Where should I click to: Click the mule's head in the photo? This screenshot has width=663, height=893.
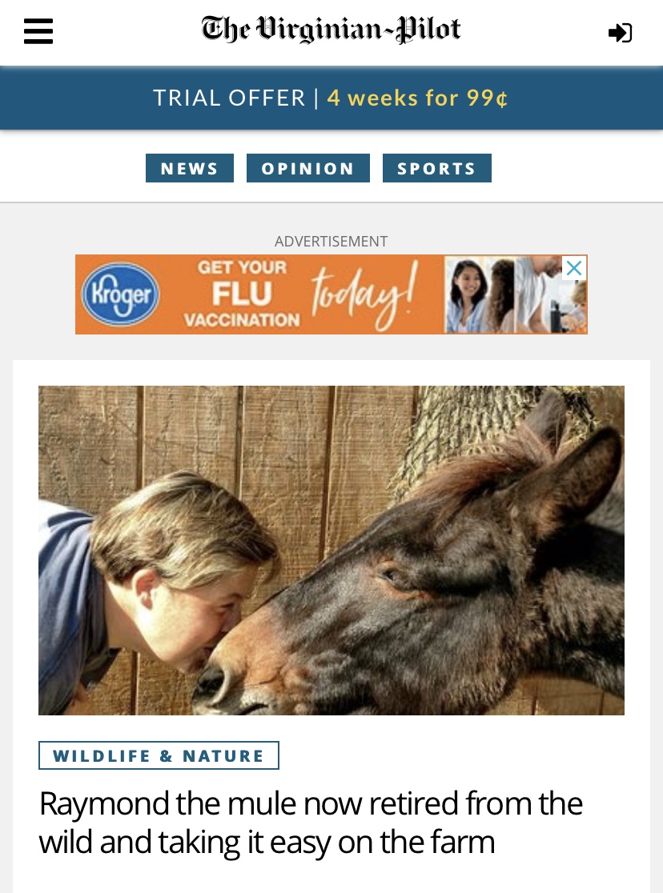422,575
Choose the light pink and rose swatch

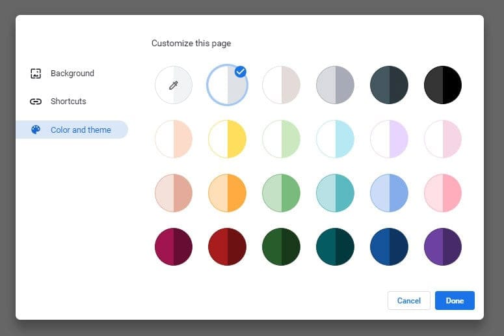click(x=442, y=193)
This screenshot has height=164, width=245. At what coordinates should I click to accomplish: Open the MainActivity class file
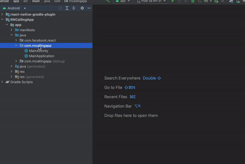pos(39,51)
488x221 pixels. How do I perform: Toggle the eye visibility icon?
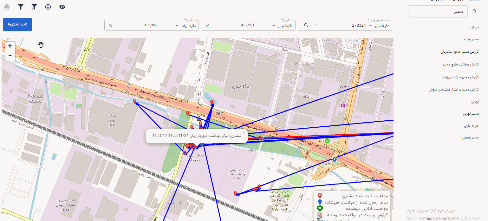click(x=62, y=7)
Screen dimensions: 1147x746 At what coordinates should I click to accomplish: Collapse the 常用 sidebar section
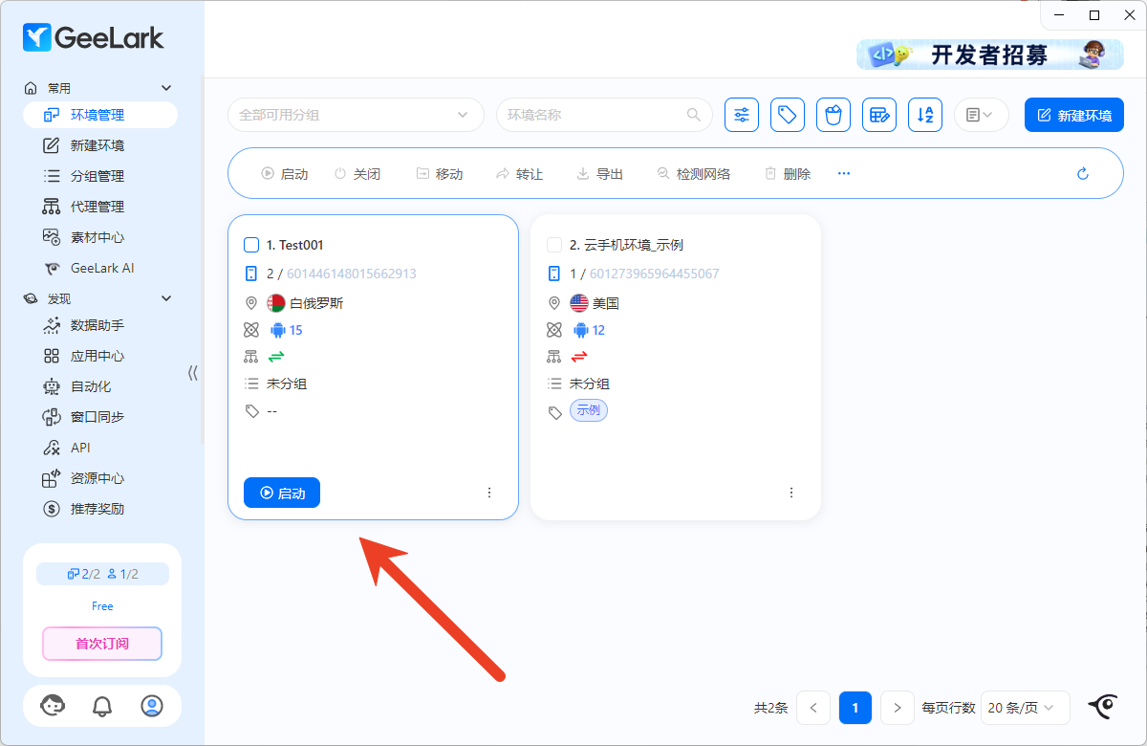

WORK TO BE COMPLETED
Rewrite the items above, changing every "screenshot" to "image" and keeping everything else the same. Leave out the pictures.

WORKED SOLUTION
Where should I click to: Click the mule's head in the photo? This image has width=663, height=893.
422,575
Choose the light pink and rose swatch

click(x=442, y=193)
This image has height=164, width=245. At what coordinates should I click to accomplish: Open the MainActivity class file
pos(39,51)
488x221 pixels. How do I perform: Toggle the eye visibility icon?
click(x=62, y=7)
Screen dimensions: 1147x746 At what coordinates should I click to accomplish: Collapse the 常用 sidebar section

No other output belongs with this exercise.